> _Work item_
Return, from the lines below, each one that includes the word "thumbnail".

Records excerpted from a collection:
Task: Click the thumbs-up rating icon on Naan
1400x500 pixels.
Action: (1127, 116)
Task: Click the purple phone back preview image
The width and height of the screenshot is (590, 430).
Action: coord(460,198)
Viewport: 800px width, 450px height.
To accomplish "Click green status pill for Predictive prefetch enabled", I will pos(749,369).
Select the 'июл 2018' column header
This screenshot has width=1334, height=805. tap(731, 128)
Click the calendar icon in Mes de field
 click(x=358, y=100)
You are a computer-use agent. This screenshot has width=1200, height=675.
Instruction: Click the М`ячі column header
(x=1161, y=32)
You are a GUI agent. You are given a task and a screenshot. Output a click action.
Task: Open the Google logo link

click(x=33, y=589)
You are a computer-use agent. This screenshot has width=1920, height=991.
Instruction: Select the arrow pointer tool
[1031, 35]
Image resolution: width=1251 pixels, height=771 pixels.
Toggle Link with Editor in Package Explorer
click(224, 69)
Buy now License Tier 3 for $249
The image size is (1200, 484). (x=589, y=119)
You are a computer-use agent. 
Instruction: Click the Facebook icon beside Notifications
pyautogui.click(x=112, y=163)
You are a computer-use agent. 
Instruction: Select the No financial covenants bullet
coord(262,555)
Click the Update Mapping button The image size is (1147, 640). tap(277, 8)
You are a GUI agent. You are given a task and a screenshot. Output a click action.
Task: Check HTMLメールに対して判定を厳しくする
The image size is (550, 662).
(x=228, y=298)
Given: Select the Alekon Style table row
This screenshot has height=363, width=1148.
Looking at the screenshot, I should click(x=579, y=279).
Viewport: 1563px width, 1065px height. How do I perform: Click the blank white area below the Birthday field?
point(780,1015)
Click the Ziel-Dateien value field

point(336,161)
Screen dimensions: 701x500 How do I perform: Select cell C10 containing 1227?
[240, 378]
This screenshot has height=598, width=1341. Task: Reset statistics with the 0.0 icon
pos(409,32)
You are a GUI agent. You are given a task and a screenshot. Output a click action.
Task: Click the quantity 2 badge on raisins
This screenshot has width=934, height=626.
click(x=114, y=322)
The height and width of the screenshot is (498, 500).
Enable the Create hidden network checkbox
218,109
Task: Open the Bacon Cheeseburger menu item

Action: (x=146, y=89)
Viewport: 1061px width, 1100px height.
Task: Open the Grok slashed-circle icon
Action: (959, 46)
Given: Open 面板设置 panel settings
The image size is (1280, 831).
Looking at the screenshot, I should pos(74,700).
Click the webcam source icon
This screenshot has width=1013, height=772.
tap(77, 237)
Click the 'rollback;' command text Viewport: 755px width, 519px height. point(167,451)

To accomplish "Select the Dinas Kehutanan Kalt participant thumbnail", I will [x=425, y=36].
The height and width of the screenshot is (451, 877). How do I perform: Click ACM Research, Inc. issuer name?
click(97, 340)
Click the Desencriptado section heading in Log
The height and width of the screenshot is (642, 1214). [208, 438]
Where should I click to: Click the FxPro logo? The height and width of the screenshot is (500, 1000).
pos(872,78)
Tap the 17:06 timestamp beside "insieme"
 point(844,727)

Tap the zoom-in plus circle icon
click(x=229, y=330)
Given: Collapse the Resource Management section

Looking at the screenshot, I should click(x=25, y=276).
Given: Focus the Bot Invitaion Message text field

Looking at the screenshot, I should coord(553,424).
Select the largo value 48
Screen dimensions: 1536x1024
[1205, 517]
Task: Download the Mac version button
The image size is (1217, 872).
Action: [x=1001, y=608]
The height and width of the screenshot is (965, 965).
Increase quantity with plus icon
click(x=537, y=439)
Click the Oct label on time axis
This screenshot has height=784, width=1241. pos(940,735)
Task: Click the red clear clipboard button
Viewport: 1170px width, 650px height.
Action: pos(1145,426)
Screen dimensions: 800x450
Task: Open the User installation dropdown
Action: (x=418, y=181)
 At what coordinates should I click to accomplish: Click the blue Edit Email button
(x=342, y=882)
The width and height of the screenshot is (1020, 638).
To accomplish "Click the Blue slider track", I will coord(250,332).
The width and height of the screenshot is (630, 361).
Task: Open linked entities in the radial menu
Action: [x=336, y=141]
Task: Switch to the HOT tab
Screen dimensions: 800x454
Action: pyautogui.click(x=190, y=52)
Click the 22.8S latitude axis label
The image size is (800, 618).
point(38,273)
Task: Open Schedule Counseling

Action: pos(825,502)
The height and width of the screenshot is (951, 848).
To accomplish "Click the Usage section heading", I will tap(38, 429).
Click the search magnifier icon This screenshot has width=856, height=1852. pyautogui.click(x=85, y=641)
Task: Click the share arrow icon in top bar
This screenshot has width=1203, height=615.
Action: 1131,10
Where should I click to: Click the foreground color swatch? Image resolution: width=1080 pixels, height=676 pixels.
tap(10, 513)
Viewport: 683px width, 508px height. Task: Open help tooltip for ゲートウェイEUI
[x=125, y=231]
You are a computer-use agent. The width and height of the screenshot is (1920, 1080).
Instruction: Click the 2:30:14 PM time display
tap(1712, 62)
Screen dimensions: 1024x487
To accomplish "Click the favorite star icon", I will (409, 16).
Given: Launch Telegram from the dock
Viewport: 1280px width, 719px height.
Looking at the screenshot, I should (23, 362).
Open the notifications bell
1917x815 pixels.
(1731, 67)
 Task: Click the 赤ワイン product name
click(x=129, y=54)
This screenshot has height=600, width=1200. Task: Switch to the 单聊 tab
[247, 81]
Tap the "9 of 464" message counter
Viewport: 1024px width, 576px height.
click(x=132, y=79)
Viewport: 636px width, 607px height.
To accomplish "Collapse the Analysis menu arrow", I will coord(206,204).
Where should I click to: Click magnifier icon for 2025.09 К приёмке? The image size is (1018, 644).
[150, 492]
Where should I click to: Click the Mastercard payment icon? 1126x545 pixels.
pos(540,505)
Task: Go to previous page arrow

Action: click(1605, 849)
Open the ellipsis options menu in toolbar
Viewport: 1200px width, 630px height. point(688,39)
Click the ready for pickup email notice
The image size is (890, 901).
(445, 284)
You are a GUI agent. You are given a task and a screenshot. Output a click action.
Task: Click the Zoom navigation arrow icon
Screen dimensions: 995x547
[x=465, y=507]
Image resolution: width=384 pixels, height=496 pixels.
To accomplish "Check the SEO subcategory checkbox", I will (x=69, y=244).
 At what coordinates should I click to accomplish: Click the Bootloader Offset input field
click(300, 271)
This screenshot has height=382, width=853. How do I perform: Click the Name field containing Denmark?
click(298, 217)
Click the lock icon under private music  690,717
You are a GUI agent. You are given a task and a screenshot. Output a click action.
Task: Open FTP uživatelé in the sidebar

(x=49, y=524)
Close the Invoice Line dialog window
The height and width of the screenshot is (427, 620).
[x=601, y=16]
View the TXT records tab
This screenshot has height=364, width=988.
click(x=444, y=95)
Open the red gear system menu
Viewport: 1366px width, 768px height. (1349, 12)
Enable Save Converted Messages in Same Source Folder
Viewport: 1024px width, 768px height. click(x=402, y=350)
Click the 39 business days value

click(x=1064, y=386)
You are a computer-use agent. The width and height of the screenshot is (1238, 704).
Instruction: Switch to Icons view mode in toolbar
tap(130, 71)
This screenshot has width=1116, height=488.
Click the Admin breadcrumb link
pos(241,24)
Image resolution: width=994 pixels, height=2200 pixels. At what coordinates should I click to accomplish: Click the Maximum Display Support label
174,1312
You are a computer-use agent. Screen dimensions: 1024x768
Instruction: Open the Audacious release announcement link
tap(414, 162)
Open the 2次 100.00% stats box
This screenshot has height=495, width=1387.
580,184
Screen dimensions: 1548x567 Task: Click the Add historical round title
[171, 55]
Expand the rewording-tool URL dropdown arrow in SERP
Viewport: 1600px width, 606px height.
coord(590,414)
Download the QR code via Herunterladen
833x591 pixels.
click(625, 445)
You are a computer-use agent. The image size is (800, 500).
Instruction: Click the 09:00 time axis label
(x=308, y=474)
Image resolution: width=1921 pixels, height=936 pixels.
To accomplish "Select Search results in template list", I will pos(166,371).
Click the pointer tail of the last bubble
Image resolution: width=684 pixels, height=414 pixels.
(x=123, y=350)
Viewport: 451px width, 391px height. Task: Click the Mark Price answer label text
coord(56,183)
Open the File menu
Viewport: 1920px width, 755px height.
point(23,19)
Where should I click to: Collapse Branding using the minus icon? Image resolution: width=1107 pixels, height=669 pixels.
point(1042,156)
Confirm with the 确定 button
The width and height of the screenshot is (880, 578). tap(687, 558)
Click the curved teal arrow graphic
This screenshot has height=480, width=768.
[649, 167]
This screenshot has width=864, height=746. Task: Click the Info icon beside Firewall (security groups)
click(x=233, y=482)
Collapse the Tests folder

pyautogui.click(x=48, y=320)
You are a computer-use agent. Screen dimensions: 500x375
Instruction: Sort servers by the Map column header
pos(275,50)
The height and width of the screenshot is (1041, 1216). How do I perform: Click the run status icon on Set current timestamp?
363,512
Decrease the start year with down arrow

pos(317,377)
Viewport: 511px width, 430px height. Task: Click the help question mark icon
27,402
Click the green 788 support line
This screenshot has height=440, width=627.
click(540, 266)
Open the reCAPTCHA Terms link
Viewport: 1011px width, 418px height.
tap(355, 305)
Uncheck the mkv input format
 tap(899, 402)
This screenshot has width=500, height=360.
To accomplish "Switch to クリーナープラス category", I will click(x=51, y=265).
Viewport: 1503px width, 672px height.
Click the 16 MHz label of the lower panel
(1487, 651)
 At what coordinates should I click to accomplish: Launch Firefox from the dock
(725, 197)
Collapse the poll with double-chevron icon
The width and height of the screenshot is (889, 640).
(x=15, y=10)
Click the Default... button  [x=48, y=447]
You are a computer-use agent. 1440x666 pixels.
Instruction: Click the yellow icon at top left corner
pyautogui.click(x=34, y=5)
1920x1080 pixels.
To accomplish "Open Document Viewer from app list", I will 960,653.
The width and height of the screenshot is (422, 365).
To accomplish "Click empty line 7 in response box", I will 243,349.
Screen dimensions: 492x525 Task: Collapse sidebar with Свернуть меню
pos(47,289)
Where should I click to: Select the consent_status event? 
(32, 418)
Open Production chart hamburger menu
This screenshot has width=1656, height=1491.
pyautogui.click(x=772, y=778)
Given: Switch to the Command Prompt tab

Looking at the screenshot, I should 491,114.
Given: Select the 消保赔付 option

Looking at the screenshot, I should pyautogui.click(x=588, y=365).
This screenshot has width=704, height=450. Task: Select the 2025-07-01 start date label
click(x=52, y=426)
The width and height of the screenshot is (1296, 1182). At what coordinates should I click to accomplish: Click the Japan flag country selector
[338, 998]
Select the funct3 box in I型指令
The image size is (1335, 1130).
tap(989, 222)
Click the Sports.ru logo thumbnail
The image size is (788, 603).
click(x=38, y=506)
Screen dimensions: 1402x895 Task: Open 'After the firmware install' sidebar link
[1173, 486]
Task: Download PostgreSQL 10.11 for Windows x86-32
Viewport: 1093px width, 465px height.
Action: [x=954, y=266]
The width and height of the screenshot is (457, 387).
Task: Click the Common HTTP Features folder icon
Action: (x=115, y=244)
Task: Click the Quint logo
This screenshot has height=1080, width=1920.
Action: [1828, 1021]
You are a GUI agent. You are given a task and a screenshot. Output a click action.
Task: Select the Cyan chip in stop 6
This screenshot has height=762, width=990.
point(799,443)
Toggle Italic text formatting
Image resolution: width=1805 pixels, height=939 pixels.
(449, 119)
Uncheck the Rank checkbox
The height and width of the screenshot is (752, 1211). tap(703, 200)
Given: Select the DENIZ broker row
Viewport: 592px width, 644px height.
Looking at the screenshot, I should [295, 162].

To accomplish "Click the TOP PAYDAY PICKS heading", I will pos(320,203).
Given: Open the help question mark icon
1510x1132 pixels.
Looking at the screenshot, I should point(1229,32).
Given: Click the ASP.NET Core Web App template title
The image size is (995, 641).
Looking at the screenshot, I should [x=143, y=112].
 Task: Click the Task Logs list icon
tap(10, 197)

> _Task output_
To accomplish "Select the Dinas Kehutanan Kalt participant thumbnail", I will [x=425, y=36].
Click the Sports.ru logo thumbnail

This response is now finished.